WORK ITEM → Scan the entries below for the word "Sort" and copy every line where it turns up.

RECORDS SHOWN →

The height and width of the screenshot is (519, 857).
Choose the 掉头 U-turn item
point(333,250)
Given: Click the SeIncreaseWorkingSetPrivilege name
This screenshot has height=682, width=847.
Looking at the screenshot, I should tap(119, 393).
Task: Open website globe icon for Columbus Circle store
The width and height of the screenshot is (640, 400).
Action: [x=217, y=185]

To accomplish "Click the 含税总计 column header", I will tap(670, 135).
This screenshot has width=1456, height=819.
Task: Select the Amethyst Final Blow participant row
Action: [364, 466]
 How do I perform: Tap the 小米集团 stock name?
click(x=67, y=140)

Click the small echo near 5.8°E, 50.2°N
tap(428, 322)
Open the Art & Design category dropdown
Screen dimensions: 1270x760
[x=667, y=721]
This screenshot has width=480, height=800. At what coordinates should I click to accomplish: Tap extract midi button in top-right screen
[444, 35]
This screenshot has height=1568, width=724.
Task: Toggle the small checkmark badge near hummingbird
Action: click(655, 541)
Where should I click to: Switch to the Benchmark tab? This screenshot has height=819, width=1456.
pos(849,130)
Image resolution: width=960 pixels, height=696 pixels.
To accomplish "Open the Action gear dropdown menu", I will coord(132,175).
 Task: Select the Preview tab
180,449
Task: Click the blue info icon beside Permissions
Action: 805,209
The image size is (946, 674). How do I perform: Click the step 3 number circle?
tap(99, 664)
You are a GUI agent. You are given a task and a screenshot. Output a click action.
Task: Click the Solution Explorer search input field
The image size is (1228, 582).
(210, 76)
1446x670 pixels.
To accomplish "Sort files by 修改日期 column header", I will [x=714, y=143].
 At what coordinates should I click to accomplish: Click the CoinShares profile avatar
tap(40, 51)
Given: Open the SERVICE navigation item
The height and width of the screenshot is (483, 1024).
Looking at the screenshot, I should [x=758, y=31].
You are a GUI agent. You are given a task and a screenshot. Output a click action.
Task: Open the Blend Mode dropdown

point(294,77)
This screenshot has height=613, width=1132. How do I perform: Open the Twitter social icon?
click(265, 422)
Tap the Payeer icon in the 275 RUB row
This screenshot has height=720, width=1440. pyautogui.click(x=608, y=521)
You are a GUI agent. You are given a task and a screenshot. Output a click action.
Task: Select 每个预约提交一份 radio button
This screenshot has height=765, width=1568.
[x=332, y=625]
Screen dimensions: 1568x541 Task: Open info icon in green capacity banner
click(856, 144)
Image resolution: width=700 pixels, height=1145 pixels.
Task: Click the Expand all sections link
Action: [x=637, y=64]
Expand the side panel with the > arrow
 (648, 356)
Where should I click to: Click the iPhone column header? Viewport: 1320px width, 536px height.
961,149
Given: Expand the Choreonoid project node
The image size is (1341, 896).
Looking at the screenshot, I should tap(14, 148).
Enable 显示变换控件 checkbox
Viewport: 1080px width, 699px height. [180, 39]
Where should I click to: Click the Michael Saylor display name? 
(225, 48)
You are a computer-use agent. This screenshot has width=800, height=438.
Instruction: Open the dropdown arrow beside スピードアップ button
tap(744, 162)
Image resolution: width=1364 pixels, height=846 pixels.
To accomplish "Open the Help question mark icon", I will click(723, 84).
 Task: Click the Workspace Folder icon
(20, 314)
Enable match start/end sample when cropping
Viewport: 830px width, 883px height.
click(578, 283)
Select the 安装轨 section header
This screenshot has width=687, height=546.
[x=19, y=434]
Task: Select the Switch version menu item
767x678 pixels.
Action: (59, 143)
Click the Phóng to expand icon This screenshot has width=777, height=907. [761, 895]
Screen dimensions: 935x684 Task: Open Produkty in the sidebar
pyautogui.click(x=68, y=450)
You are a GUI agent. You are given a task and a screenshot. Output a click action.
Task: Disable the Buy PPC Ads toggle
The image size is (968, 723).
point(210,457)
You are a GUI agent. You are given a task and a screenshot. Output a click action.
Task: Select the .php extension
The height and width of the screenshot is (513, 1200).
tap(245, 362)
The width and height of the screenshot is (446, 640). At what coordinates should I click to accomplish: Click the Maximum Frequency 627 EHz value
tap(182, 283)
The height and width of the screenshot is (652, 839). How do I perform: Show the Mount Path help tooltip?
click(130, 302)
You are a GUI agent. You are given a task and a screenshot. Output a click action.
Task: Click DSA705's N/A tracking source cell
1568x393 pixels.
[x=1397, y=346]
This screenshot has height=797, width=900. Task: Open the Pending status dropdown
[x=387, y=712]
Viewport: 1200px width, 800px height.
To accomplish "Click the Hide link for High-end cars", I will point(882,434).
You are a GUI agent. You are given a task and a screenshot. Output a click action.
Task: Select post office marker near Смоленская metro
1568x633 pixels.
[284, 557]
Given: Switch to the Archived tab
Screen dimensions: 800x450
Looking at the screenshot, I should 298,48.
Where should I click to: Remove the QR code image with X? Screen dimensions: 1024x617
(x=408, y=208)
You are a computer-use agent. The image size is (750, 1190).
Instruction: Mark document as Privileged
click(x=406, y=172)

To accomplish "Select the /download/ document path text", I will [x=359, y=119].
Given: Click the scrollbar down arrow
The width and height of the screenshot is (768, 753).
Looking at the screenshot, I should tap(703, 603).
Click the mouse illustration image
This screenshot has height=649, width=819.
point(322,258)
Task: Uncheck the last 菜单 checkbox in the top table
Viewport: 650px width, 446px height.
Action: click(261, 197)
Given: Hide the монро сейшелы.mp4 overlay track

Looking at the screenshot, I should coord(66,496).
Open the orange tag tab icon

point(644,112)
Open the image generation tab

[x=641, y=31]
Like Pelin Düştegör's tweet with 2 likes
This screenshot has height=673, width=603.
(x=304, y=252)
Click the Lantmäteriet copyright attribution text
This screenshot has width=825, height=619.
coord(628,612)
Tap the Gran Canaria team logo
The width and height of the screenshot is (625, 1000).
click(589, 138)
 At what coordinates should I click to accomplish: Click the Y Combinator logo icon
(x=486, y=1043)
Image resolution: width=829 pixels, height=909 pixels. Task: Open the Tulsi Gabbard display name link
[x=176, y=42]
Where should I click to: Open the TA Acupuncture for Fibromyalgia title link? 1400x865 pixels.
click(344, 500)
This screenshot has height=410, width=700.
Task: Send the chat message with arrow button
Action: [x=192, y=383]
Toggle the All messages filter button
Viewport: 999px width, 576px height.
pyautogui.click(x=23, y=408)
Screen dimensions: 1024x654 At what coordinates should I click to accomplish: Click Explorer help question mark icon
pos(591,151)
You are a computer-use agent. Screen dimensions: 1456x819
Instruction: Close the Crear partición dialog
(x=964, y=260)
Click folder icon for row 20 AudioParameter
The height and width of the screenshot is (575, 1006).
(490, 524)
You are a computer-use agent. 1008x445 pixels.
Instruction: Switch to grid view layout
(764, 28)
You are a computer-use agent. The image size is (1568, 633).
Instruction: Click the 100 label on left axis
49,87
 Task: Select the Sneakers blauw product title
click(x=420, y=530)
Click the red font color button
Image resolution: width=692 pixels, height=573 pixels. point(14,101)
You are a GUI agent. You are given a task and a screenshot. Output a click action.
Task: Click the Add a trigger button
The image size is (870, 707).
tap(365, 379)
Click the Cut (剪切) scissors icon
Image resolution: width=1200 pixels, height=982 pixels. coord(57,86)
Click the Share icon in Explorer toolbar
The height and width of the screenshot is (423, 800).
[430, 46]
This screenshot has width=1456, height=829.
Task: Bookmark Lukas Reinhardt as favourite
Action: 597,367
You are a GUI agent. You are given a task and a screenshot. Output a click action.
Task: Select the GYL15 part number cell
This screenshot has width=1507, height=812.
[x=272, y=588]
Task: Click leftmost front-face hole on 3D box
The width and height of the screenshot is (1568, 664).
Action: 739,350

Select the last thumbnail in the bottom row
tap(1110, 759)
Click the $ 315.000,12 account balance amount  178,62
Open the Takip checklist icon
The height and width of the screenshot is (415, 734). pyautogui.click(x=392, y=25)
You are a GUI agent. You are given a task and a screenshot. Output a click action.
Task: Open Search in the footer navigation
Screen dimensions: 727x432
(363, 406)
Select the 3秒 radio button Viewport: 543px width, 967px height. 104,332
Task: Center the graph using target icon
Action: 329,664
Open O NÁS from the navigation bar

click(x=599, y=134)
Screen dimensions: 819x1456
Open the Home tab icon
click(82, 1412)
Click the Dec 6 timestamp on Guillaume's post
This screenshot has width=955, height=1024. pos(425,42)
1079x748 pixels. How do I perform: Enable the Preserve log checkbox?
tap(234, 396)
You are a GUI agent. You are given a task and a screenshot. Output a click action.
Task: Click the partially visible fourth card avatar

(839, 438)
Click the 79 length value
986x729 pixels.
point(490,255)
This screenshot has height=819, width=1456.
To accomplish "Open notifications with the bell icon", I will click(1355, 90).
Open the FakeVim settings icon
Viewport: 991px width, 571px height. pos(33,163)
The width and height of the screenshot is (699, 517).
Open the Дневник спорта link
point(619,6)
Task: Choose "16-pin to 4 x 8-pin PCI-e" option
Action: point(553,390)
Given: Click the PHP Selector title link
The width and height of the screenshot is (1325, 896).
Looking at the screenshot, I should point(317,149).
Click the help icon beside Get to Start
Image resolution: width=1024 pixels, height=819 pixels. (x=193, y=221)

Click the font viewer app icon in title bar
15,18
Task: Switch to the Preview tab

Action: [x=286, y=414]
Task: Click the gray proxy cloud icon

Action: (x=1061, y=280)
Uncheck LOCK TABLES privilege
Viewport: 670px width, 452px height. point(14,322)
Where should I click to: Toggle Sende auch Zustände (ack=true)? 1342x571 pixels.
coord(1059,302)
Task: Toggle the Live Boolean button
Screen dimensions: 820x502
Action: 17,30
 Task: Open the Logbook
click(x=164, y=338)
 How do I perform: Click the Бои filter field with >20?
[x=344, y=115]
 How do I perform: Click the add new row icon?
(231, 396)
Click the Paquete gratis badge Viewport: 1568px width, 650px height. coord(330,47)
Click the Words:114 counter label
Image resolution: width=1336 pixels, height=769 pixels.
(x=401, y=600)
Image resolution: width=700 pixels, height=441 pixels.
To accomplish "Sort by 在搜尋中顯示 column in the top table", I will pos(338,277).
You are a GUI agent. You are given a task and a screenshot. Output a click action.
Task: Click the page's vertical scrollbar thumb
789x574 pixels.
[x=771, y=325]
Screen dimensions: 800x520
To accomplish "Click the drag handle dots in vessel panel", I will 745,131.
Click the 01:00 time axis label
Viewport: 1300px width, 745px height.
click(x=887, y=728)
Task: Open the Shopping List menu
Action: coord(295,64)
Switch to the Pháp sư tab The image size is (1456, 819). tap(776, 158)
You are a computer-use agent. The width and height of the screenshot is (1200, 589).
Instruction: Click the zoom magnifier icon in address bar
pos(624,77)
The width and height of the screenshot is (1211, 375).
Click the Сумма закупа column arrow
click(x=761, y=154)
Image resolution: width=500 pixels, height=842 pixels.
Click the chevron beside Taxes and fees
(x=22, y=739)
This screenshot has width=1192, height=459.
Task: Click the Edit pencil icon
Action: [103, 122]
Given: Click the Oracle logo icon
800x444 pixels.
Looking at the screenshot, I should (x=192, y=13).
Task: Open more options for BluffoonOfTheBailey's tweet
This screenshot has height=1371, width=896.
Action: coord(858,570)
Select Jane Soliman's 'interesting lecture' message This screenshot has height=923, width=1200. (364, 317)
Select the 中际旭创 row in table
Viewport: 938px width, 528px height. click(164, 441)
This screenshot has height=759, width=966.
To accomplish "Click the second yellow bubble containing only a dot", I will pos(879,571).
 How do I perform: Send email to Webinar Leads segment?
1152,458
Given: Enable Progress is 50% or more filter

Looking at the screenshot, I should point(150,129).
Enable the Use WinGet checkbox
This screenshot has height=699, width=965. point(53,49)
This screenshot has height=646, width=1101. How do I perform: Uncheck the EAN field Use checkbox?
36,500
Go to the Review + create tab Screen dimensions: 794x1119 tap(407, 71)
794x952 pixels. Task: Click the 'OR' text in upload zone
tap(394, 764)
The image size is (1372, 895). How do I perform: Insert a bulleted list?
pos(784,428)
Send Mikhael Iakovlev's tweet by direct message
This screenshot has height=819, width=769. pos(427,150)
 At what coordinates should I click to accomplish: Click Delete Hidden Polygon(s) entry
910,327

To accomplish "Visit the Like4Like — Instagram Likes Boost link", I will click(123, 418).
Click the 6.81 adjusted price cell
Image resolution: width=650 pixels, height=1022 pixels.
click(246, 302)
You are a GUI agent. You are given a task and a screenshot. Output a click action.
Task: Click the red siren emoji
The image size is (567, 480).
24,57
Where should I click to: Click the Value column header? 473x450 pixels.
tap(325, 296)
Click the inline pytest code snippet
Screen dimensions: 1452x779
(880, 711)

RESULT FOR THIS TASK →
To accomplish "Sort files by 修改日期 column header", I will [x=714, y=143].
To accomplish "Sort by 在搜尋中顯示 column in the top table", I will pos(338,277).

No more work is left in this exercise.